■ **Exercise details**
Transcribe the text of every entry below verbatim, omitting the images.
----
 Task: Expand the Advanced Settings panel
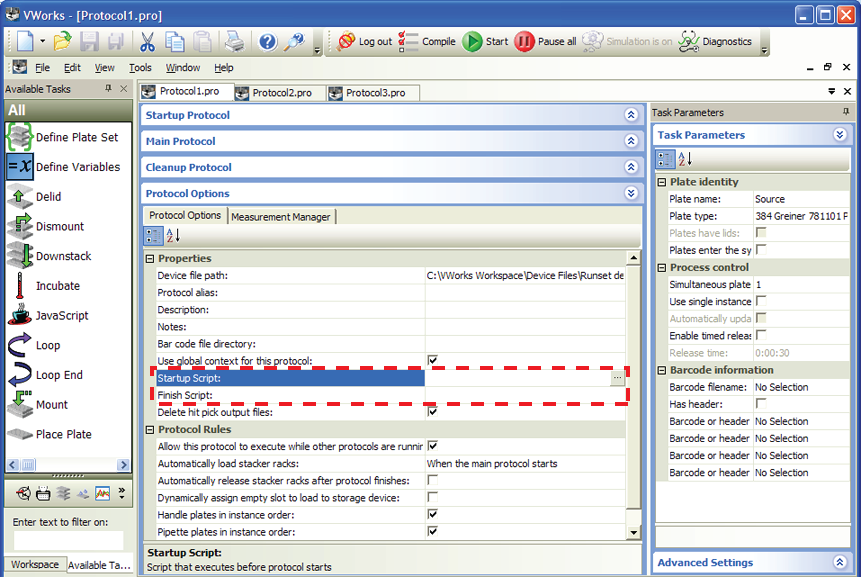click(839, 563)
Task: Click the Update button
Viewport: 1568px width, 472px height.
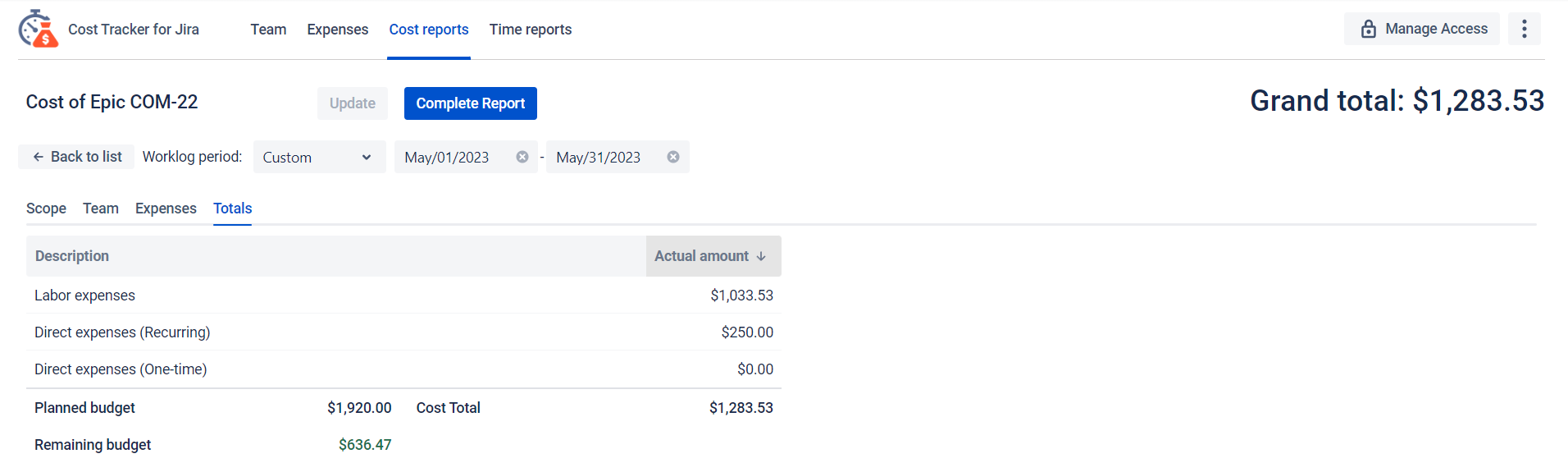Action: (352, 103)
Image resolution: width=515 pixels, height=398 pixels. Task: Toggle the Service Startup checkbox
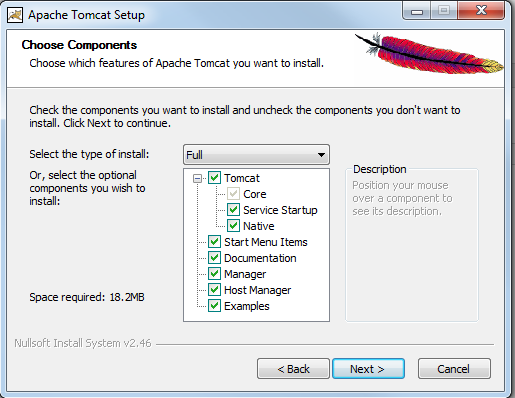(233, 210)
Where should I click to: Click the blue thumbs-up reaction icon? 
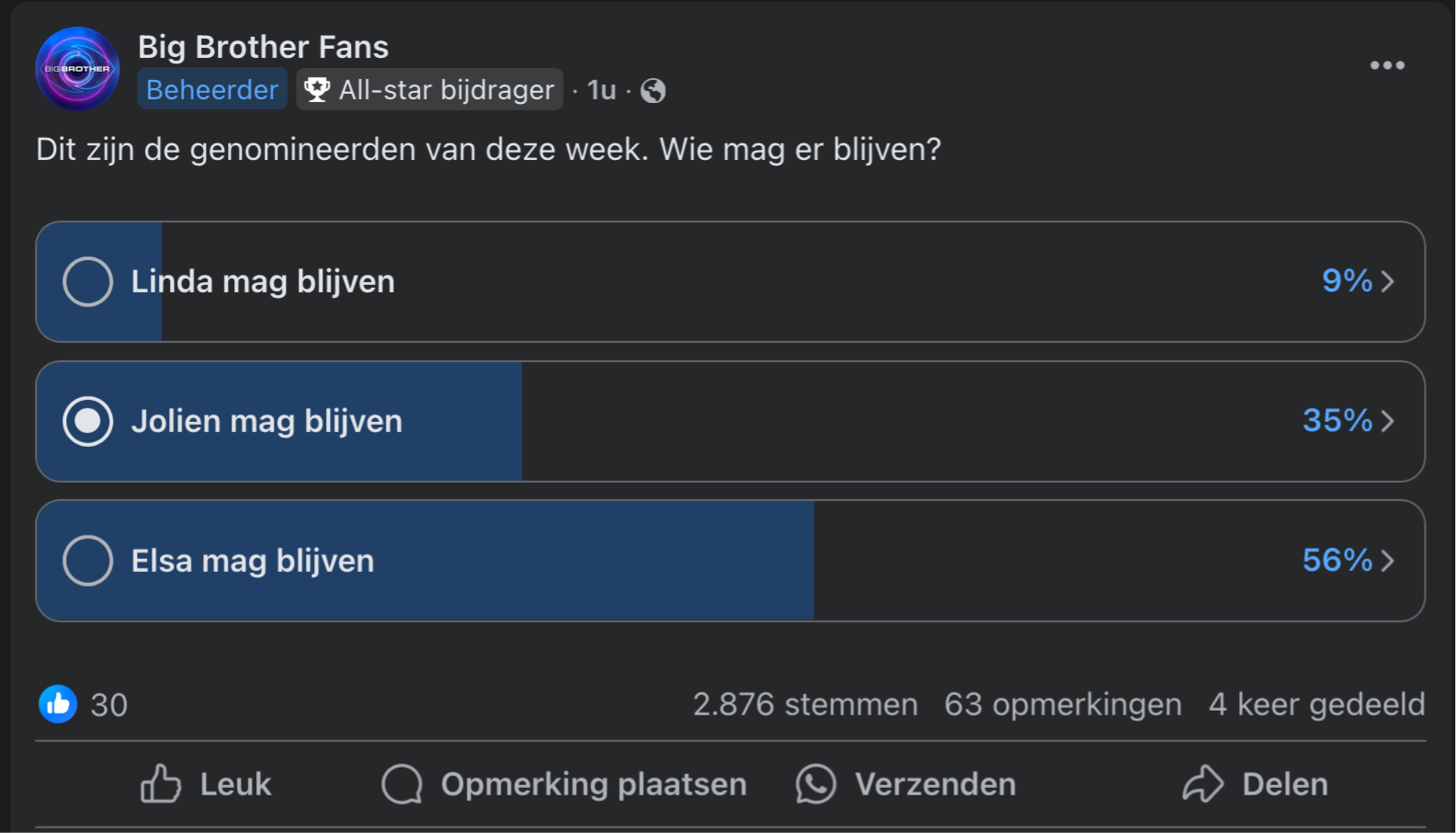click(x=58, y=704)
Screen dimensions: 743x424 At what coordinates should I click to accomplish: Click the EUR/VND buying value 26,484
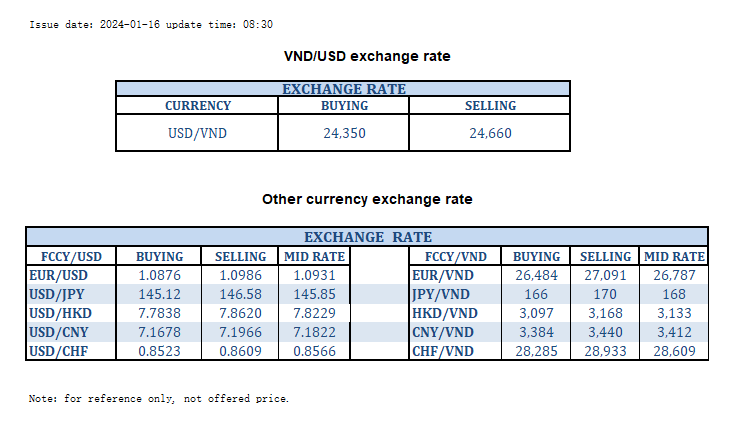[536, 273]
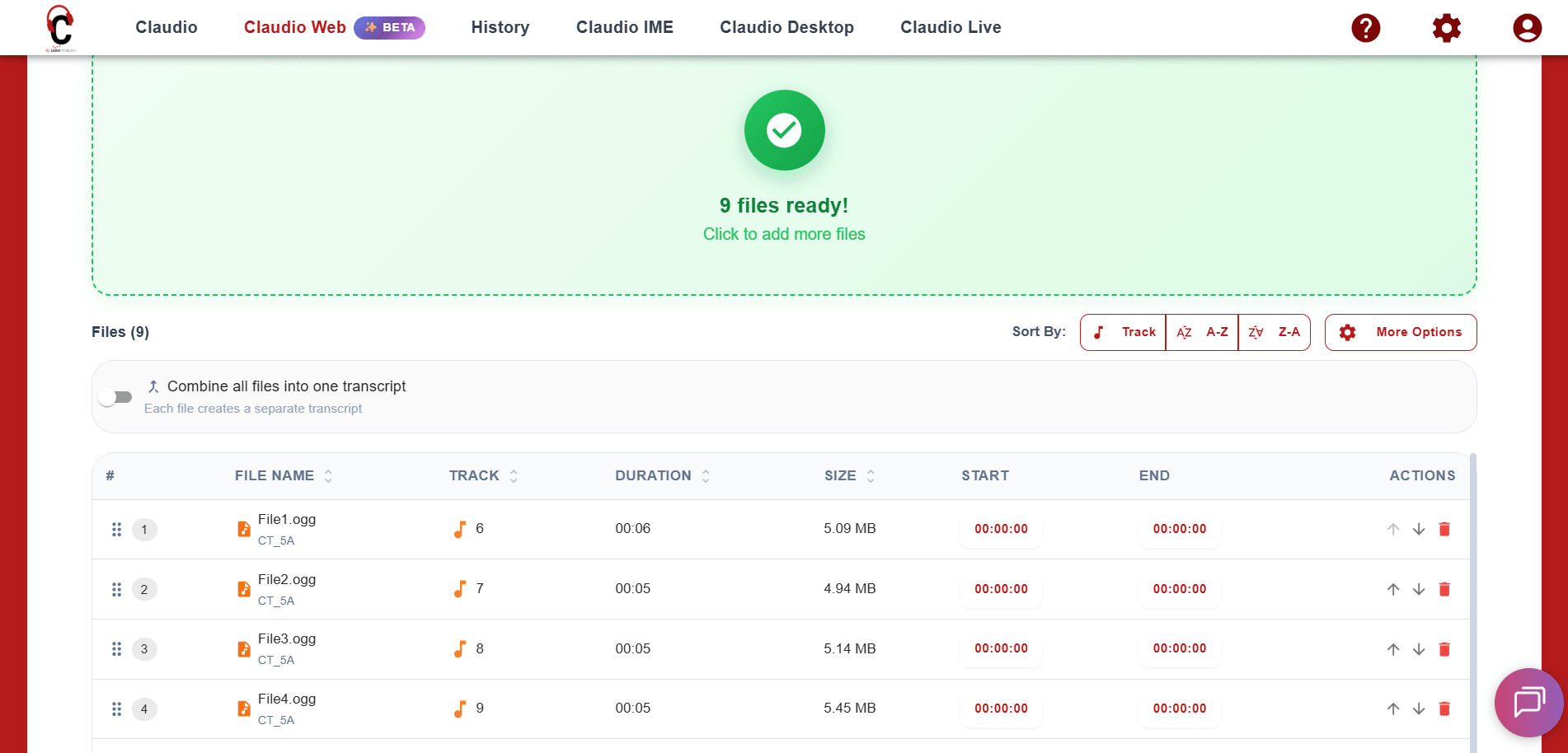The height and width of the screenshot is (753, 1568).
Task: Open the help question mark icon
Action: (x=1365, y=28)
----
■ **Task solution**
 Task: Expand the Advanced Settings panel
click(839, 563)
Task: Click the Update button
Viewport: 1568px width, 472px height.
Action: (352, 103)
Image resolution: width=515 pixels, height=398 pixels. Task: Toggle the Service Startup checkbox
(233, 210)
Where should I click to: Click the blue thumbs-up reaction icon? 
click(x=58, y=704)
Screen dimensions: 743x424 At what coordinates should I click to accomplish: Click the EUR/VND buying value 26,484
[536, 273]
The height and width of the screenshot is (753, 1568).
Task: Open the help question mark icon
Action: (x=1365, y=28)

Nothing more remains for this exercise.